Excerpted passage:
=====
Peace for the Soul

A common space for harmonic peacemakers

Jean Houston

The Hero and the Goddess

(Wheaton, IL: Quest Books, 2009, 470pp)

 

            Homer’s Odyssey is a journey through personal transformation to wholeness.  During this journey, there is an interplay between the masculine and feminine principles.  Masculine and feminine principles are part of the psyche shared by both sexes.  In fact, as the masculine principle dominates in many societies, the masculine dominates in many women as well as men, and our understanding of the feminine is still very limited.

 

            The masculine and feminine energies are the two creative forces in the world, which when working together create wholeness.  If we take the yin/yang symbol of the masculine and feminine principles operating within our individual and collective psyches, they give us a deeper understanding of the evolution of consciousness and our potential for synthesising these two principles in a consciousness that is neither masculine nor feminine but embraces and transcends both.
=====
Source records:

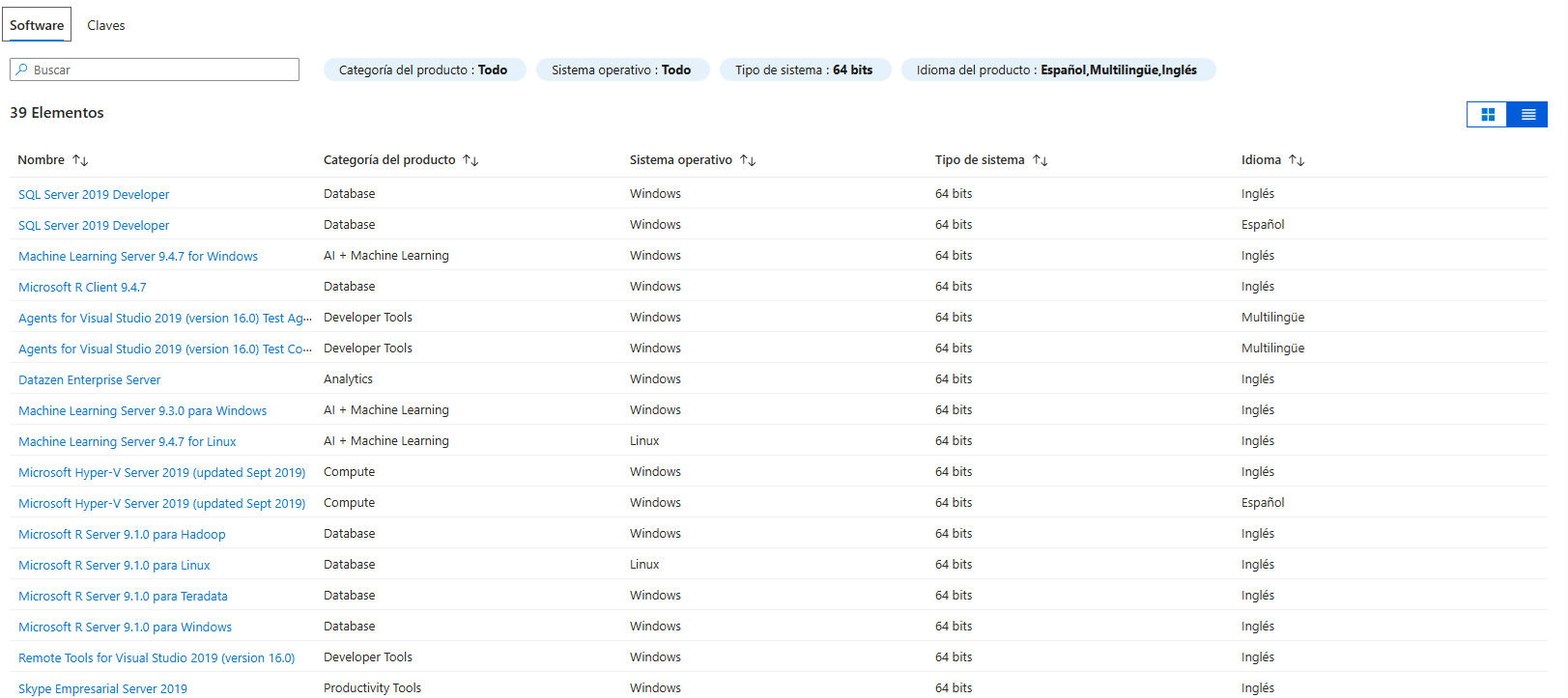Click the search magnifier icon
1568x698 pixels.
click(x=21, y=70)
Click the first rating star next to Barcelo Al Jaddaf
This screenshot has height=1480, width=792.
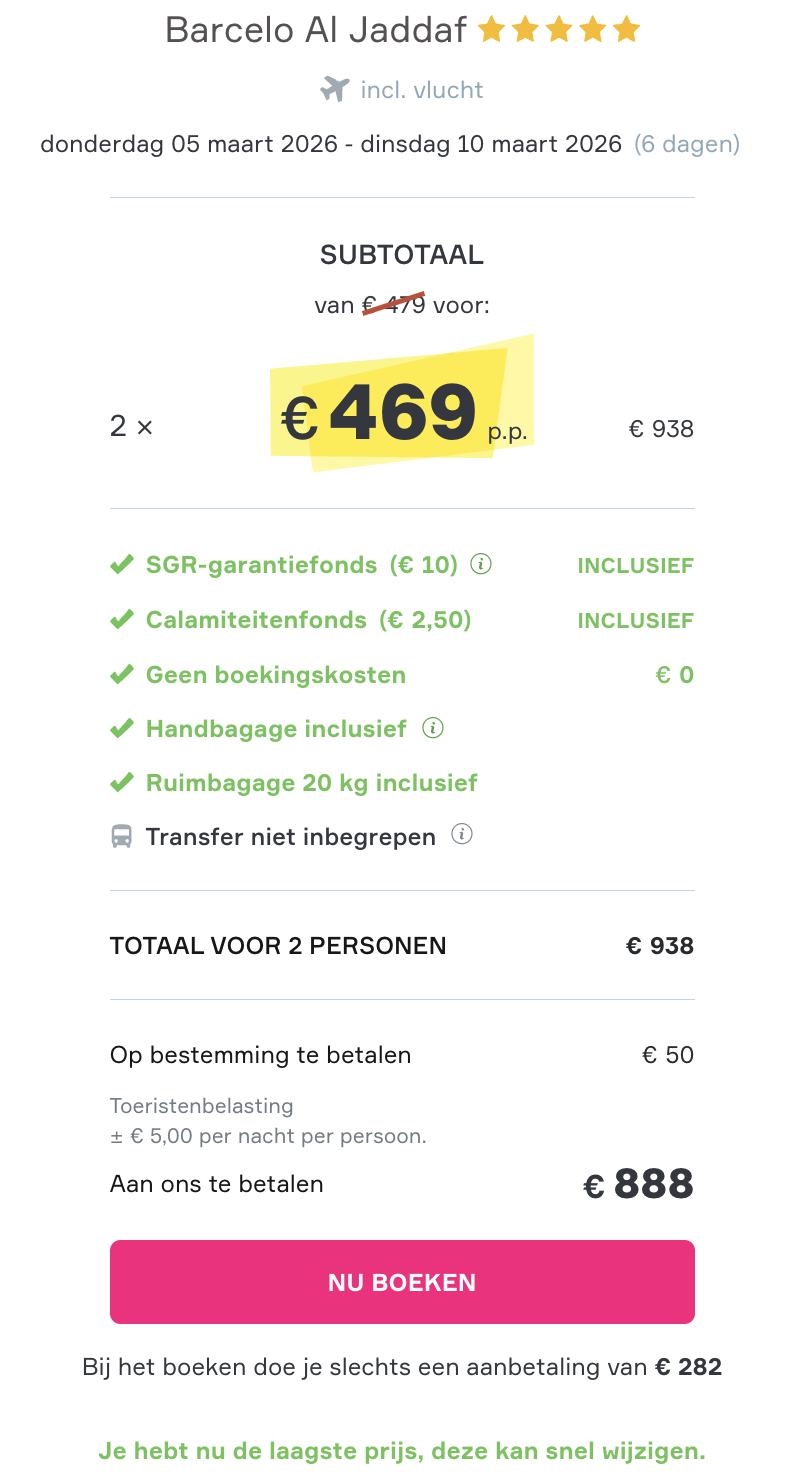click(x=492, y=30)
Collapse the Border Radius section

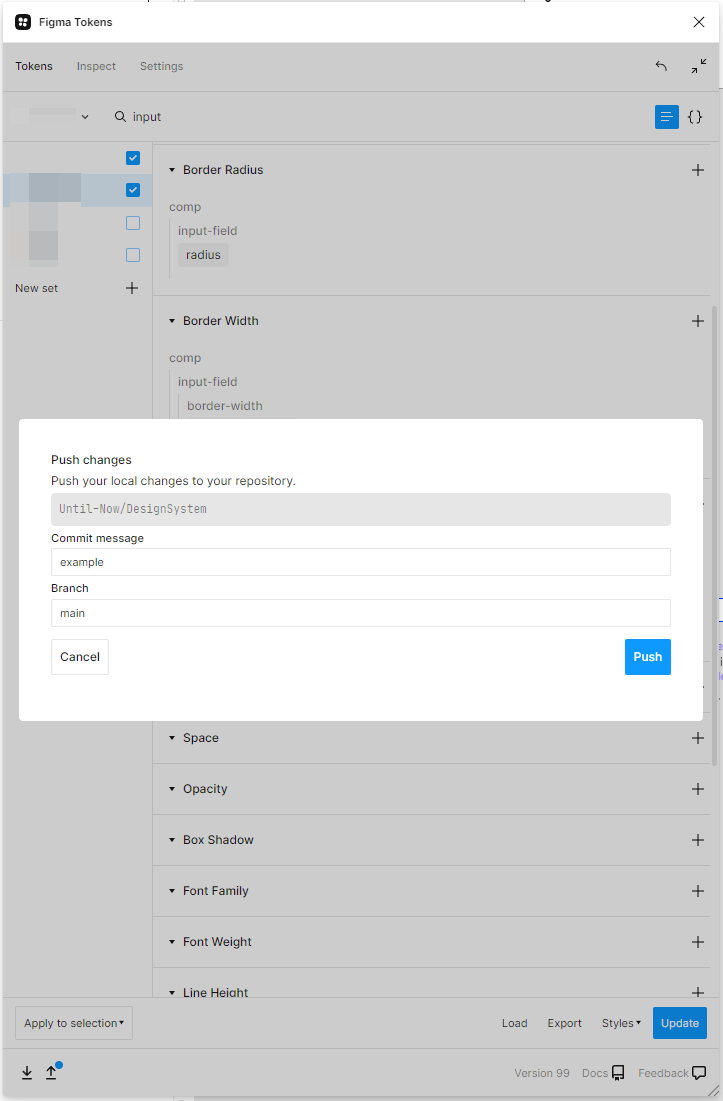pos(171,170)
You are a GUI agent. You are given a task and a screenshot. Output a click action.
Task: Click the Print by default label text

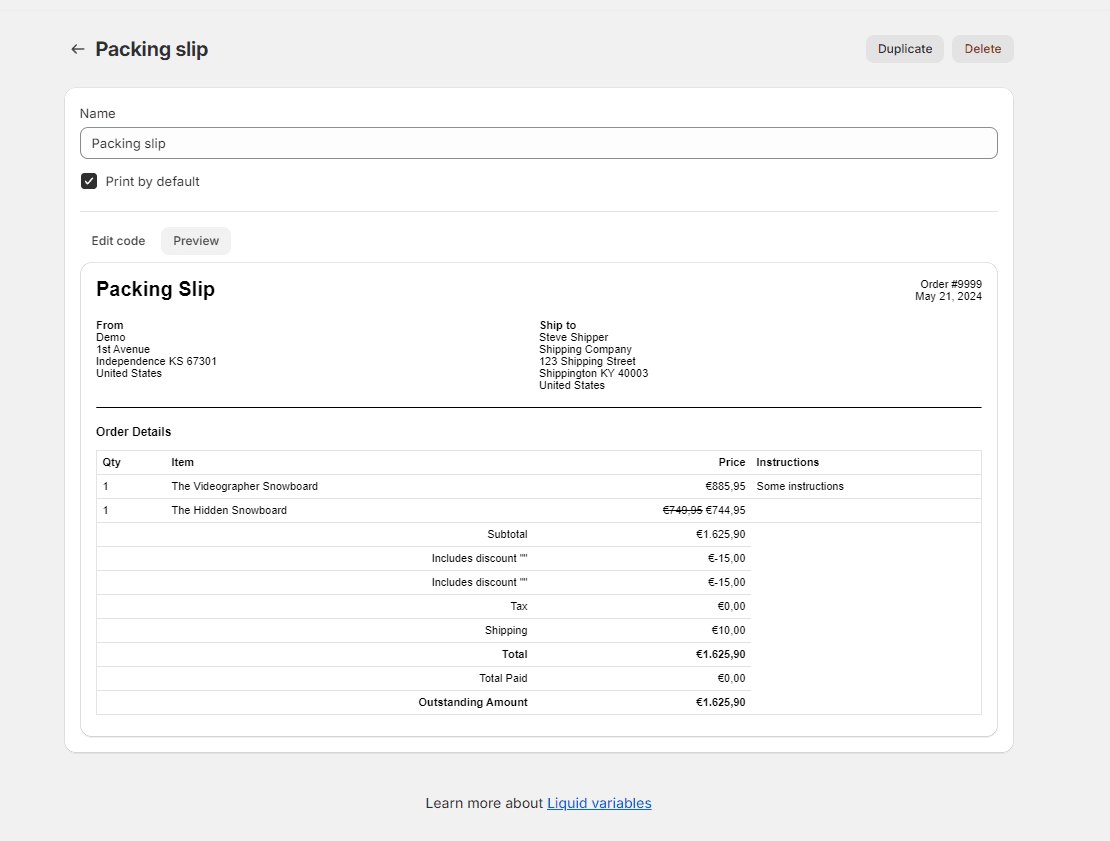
=====
Direction 1: What does the review of The Hero and the Goddess say, copied word for word, starting at "(Wheaton, IL: Quest" and ending at "still very limited."?
Direction 2: How many lines of the rows contain the string "screenshot", with case counting? Reply with the number alone.

Written response 1:
(Wheaton, IL: Quest Books, 2009, 470pp)

 

            Homer’s Odyssey is a journey through personal transformation to wholeness.  During this journey, there is an interplay between the masculine and feminine principles.  Masculine and feminine principles are part of the psyche shared by both sexes.  In fact, as the masculine principle dominates in many societies, the masculine dominates in many women as well as men, and our understanding of the feminine is still very limited.

Written response 2: 2